According to the vaccine lottery article, by what percentage did Ohio's vaccination rate rise one week after the lottery was announced?

* **Source extract**
Content starts

By Elisabeth Buchwald
At the start of this year, demand for COVID-19 vaccines outpaced supply.
But when the tides turned, states dangled million-dollar lottery drawings for newly vaccinated individuals with hopes of increasing vaccination rates.
Ohio pioneered vaccine-tied lotteries in mid-May with its Vax-a-Million campaign, the state’s five-week-long lottery that enabled Ohioans 18 and older to enter their vaccination records for the chance to win one of five $1 million prizes. Ohio residents ages 12 to 17 could win a free ride to an Ohio state university or college.
One week after Ohio Gov. Mike DeWine, a Republican, announced the lottery the state’s vaccination rate increased by 106%, according to state data. That inspired 18 other states including New York, California and Michigan to offer their own vaccine lotteries.

Content ends

* **Dataset entries**
Content starts

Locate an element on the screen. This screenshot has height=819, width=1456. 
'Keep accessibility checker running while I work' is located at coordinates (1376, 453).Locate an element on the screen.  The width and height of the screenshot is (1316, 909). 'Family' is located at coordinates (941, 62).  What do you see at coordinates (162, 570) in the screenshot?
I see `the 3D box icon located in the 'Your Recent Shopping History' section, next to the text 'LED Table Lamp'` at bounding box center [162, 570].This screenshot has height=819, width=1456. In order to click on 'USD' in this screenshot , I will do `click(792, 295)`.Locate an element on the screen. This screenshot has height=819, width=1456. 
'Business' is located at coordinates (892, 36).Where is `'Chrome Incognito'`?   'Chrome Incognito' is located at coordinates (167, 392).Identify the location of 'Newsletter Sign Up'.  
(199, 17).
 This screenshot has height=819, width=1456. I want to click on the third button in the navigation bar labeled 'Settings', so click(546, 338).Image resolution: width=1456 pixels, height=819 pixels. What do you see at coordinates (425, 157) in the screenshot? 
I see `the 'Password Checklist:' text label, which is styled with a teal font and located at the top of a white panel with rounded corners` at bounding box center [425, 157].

Content ends

* **Solution for this exercise**
106%